John Campbell (), Jens Hilscher () and Jan Szilagyi

No 2005,27, Discussion Paper Series 1: Economic Studies from Deutsche Bundesbank

Abstract: This paper explores the determinants of corporate failure and the pricing of financially distressed stocks using US data over the period 1963 to 2003. Firms with higher leverage, lower profitability, lower market capitalization, lower past stock returns, more volatile past stock returns, lower cash holdings, higher market-book ratios, and lower prices per share are more likely to file for bankruptcy, be delisted, or receive a D rating. When predicting failure at longer horizons, the most persistent firm characteristics, market capitalization, the market-book ratio, and equity volatility become relatively more significant.
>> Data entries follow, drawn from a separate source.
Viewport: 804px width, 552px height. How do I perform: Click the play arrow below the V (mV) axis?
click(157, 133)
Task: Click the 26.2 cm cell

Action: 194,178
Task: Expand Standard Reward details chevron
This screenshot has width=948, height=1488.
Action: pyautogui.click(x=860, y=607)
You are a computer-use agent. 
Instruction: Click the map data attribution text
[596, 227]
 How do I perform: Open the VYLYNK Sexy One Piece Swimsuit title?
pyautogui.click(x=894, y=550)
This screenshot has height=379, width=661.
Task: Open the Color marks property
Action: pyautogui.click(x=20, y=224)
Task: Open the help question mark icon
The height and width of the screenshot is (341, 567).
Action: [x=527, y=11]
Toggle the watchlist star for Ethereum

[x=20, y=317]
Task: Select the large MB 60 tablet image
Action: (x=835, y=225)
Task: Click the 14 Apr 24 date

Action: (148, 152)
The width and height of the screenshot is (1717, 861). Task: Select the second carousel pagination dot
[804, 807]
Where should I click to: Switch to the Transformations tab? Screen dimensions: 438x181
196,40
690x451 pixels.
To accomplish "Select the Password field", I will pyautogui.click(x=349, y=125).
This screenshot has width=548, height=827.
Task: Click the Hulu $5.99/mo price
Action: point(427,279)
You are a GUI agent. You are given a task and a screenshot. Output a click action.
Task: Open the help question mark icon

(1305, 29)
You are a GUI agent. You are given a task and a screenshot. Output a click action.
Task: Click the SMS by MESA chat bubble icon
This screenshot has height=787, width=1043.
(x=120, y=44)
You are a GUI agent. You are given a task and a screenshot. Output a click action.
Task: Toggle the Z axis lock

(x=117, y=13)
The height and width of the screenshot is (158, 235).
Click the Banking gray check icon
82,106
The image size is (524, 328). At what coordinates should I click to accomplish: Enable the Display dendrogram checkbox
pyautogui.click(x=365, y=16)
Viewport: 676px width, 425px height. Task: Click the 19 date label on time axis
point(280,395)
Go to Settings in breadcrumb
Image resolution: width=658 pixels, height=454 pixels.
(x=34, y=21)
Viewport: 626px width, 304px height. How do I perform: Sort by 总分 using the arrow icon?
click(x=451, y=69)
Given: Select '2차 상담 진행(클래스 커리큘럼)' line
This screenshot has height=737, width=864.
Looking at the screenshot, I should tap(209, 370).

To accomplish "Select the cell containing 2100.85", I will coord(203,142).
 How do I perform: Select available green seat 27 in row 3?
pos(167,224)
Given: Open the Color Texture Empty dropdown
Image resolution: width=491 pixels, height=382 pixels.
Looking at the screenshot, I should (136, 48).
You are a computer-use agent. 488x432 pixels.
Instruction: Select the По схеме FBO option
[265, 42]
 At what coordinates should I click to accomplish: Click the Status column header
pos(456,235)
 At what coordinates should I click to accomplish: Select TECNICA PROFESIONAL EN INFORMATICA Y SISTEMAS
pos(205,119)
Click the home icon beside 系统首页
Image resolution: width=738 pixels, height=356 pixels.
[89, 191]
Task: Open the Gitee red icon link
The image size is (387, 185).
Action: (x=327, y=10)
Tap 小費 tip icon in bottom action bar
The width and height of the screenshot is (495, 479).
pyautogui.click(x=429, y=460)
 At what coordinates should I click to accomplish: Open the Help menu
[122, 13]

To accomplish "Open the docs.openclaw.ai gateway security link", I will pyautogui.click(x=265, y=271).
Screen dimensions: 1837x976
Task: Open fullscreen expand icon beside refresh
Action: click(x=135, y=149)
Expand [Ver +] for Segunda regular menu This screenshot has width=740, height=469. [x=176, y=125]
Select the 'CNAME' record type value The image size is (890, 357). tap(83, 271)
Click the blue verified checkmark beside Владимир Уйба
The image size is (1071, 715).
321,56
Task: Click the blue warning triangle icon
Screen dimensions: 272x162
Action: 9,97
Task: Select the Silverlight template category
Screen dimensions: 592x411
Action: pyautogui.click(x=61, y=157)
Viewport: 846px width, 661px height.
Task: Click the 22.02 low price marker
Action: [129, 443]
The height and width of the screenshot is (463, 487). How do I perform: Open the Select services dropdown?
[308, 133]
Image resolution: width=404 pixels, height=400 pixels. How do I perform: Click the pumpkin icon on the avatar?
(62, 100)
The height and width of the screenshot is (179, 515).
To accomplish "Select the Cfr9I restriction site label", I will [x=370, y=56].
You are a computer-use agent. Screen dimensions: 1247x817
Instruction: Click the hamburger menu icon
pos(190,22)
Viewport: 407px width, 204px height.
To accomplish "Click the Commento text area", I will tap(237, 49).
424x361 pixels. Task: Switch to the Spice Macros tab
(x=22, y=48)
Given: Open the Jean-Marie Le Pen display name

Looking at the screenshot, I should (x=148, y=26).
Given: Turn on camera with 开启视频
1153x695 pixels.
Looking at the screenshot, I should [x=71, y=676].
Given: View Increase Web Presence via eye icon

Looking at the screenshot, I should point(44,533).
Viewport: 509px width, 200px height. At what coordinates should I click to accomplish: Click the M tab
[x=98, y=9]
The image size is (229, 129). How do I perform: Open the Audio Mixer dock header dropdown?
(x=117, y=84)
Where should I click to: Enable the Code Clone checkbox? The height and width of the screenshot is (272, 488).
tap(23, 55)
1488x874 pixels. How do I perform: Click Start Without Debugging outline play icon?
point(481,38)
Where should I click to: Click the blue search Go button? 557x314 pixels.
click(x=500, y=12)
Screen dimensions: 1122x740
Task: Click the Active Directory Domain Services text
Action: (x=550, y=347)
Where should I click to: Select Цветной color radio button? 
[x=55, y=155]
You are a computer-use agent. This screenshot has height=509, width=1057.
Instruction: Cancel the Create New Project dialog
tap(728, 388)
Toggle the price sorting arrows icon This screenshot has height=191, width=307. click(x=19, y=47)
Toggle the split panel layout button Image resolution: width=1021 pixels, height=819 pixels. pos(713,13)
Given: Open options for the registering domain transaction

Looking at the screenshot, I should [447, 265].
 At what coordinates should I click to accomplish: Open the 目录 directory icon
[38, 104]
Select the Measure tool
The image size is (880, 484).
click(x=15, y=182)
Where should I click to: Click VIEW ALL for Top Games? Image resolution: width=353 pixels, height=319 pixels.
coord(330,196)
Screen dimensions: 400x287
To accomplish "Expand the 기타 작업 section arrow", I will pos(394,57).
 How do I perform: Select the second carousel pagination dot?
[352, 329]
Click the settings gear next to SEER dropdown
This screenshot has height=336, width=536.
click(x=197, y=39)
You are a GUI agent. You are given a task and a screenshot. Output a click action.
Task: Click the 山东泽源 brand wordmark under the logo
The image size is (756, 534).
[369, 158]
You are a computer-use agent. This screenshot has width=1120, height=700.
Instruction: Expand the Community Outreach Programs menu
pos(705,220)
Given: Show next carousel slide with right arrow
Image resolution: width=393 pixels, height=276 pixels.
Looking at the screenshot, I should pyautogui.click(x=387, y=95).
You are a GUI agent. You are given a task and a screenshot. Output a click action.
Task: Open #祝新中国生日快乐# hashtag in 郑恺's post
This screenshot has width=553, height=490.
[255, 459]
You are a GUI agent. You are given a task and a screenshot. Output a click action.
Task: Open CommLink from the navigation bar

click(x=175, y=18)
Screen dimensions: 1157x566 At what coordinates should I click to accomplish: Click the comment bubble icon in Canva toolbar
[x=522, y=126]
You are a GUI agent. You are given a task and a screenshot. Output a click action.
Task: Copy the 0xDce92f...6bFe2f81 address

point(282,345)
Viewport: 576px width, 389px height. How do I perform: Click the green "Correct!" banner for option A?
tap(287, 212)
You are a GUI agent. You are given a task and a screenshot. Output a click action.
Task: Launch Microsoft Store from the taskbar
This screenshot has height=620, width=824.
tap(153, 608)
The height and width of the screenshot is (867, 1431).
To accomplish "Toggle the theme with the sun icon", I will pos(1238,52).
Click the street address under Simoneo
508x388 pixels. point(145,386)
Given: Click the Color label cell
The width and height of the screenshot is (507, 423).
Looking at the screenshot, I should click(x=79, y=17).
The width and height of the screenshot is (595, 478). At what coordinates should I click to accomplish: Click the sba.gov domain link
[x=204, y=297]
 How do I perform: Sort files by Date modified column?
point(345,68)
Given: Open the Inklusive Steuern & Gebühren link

Our model captures much of the time variation in the aggregate failure rate. Since 1981, financially distressed stocks have delivered anomalously low returns. They have lower returns but much higher standard deviations, market betas, and loadings on value and small-cap risk factors than stocks with a low risk of failure. These patterns hold in all size quintiles but are particularly strong in smaller stocks. They are inconsistent with the conjecture that the value and size effects are compensation for the risk of financial distress.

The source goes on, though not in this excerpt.